Task prompt: From the entries that follow, report every line in which "axis" occurs.

Records from a data collection:
Segment Open

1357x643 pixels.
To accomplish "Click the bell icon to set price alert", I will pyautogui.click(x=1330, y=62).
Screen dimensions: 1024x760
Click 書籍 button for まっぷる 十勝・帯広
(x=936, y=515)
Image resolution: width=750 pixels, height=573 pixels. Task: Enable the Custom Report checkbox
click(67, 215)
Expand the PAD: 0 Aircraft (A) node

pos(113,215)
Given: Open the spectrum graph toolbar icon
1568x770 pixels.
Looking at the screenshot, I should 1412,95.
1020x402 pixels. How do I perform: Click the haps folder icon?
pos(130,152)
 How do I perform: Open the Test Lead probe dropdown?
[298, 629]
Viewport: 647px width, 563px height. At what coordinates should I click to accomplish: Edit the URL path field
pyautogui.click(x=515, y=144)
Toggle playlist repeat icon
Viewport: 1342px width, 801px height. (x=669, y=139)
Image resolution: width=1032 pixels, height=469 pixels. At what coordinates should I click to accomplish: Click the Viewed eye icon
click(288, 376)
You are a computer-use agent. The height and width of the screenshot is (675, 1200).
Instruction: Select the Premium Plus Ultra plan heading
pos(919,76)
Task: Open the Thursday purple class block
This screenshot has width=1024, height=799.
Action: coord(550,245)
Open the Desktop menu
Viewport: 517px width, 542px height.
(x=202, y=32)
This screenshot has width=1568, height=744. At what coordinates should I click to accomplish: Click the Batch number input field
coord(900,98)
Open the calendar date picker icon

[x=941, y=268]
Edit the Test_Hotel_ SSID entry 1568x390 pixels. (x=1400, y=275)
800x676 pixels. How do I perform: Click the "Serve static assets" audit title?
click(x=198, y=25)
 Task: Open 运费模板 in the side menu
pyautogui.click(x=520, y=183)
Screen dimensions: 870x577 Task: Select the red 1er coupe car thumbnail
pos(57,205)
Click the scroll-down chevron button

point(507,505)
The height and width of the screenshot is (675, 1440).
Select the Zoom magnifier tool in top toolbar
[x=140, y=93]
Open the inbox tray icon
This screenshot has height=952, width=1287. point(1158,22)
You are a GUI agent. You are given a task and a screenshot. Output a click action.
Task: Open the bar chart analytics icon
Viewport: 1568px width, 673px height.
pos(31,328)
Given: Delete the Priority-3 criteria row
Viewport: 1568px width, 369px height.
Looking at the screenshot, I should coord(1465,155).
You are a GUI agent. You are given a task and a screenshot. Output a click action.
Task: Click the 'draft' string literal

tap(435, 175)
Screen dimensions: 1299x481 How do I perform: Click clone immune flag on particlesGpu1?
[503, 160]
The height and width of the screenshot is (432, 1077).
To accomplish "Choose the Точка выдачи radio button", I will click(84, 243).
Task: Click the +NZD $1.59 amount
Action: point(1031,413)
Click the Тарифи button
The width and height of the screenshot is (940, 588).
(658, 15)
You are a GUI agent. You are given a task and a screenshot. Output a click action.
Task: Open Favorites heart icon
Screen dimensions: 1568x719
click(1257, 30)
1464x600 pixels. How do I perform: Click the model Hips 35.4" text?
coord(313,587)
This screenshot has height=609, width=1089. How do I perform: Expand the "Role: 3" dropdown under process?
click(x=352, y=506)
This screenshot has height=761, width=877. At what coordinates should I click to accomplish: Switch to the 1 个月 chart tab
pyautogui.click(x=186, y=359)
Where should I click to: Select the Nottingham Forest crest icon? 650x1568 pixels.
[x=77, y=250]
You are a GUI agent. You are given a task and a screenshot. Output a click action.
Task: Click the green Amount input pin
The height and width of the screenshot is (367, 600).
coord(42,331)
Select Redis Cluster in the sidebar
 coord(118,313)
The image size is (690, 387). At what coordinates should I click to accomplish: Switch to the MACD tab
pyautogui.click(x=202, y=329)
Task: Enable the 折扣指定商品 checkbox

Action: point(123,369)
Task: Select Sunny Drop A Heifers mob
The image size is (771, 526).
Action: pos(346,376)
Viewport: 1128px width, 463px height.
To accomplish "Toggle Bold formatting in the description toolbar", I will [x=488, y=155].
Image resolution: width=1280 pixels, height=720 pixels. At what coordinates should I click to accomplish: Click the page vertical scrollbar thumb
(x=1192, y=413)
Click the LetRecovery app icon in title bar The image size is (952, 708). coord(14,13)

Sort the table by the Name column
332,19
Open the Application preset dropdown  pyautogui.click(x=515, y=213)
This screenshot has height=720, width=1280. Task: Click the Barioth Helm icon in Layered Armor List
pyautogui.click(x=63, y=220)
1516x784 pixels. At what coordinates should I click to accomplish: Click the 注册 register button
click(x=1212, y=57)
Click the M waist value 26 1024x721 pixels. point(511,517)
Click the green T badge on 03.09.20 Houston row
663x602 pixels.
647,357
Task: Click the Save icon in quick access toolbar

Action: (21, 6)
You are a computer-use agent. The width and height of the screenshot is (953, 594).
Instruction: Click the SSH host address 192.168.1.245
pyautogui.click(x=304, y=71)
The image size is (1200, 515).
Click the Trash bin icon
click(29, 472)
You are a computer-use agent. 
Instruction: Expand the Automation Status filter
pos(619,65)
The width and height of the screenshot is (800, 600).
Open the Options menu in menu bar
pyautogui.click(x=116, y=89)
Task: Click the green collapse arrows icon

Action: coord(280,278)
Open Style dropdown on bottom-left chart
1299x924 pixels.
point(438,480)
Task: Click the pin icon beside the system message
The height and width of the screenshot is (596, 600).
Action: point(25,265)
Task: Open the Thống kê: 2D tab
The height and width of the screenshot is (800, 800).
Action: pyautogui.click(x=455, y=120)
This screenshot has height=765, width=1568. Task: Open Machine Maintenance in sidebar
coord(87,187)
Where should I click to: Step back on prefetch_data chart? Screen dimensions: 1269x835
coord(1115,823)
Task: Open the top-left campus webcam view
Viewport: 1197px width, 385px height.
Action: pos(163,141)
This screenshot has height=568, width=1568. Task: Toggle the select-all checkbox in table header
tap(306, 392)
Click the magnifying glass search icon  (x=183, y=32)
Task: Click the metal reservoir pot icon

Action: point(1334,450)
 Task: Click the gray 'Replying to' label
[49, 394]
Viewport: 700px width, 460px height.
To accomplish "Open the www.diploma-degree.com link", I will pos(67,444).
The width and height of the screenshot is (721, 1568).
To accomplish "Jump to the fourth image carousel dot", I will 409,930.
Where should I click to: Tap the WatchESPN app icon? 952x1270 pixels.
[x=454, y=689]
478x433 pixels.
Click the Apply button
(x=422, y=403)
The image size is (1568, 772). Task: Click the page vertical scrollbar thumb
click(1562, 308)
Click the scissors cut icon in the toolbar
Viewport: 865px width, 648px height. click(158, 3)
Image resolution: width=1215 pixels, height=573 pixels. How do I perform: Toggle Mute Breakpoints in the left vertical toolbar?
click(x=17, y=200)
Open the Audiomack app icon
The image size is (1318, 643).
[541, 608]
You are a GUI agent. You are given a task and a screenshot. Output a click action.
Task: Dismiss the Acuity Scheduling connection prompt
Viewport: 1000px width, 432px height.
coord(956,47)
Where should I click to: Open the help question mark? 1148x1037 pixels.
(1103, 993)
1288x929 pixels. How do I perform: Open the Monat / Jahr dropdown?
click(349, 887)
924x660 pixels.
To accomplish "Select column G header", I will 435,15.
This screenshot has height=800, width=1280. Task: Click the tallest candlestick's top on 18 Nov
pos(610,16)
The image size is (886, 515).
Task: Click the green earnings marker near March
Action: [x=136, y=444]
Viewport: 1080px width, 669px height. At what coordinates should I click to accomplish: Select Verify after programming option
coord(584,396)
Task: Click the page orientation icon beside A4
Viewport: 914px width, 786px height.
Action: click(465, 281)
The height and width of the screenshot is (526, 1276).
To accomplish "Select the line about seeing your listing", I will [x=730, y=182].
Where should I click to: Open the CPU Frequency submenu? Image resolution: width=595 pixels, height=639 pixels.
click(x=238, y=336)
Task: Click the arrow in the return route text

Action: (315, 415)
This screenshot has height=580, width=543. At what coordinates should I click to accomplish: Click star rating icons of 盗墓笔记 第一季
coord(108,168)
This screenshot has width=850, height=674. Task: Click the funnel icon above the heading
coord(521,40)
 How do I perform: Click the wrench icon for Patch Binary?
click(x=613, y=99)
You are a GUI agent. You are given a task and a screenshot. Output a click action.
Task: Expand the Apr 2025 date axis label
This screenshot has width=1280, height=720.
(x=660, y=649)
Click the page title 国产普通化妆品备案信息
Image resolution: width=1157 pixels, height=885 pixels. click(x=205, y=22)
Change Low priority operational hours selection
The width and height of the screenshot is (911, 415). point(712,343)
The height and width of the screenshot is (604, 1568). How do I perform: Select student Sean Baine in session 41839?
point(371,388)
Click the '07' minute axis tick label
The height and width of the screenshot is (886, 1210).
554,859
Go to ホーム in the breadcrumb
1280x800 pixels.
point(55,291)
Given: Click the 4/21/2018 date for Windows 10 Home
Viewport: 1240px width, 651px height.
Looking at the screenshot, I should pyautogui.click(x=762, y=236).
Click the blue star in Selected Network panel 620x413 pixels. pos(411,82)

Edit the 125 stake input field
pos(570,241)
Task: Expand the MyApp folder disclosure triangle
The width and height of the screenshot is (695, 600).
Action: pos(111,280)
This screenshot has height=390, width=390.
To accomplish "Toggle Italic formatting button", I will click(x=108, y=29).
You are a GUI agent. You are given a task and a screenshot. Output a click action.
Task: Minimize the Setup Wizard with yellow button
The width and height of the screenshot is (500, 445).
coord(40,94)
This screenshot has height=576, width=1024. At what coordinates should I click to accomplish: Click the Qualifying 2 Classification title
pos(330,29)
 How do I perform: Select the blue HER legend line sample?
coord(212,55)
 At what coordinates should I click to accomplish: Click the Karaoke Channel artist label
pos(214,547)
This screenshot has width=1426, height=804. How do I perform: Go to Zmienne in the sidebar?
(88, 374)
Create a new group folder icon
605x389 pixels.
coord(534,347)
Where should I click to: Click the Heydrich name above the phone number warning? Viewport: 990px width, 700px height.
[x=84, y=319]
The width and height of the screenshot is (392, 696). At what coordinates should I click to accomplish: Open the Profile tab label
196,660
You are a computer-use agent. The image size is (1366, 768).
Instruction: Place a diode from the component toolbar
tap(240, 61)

Segment Closed

Problem solution:
Task: Expand the Apr 2025 date axis label
Click the '07' minute axis tick label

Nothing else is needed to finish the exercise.